I know many of you reading this will say that answering a question can sometimes be a simple, clear yes or no, and at other times an explanation is needed because some answers just can’t be simple black and white, no-nonsense responses. I would like to suggest those situations which we call the gray areas are those which require explanation.  they are neither black or white;  those are the questions which require clarity. There may be an exception when looking at this particular case, or there is more to this than the overt story.  to For those  unfamiliar with the complex principles of Jewish law,  the Torah may seem very black and white with no gray. This is only due to the fact that some may not have learned how deeply the oral law  explains the written law, believing the Torah has no exceptions. This is, in fact, the furthest thing from the truth.

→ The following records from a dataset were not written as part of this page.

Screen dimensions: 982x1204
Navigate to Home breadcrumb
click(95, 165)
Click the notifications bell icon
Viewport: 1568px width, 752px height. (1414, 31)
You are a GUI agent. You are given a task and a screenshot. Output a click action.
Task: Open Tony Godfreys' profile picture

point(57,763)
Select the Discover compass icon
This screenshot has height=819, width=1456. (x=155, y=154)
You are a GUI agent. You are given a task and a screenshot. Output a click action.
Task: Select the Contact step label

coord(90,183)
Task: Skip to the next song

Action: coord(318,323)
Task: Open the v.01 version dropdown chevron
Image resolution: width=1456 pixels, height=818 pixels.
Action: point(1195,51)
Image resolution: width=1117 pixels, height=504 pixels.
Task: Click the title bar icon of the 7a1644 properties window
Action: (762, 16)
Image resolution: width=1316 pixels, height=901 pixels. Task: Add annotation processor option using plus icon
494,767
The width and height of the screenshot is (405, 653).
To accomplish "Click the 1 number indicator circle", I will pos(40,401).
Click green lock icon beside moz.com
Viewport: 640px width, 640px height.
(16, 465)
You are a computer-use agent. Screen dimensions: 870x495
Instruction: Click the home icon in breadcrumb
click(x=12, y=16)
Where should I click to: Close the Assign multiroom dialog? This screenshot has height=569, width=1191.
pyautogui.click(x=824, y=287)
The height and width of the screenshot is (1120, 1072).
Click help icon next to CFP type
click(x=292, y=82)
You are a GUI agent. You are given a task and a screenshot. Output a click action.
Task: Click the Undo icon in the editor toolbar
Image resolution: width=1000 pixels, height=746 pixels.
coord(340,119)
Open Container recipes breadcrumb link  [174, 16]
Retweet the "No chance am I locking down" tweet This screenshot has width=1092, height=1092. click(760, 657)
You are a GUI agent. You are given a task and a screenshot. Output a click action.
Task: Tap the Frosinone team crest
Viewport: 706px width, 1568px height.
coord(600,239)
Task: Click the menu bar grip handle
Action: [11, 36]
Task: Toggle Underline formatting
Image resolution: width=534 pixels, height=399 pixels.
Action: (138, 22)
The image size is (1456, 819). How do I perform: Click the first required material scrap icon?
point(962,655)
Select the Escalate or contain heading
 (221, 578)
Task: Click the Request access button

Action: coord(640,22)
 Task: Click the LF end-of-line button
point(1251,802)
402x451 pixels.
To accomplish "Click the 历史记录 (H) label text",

We find at least two examples of the depth of the oral law in this week’s Parshas Acharei Mos. The parsha begins with the Yom Kippur service performed by the Kohain Gadol, the High Priest. The materials of some of the Kohein Gadol’s clothing were a combination of wool and linen. The prohibition on mixing wool and linen, known as Shaatnez, is clearly forbidden in the minds of many and are unaware that his clothing is not included in this prohibition. The second is found in Vayikra 18:16 the Torah states "ערות אשת אחיך לא תגלה, ערות אחיך הוא"  “Do not commit incest with your brother’s wife, since this is a sexual offense against your brother”. This prohibition extends even after the brother’s death. It appears that this is a black and white, no- go law under any circumstances until one learns from the Torah She’Bal Peh, -the Oral Torah. The Mishna and Gemara discuss one situation that falls into that gray area. This singular exception is if the brother dies without children, as we read in Devarim 25:5, the mitzva of Yibum  is commanded. Meseches Yevamos teaches all of the intricacies of this mitzva.

The beauty of the Torah, through which Judaism and the Jewish people lead their lives, is the most practical for all human beings in this world. The Jewish people left Egypt and traveled to Har Sinai to receive the Torah. Three thousand three hundred and thirty four years later the Jewish people are still reenacting the receiving of the Torah which is celebrated during the Yom Tov of Shavuos – seven weeks following Passover. We should not only be counting and checking off the boxes until that day, we should be anticipating its arrival, undertaking to learn  more of the Torah, to understand its beauty, recognizing and appreciating that the Torah is the roadmap, the blueprint for every human being to live the life God expects of us.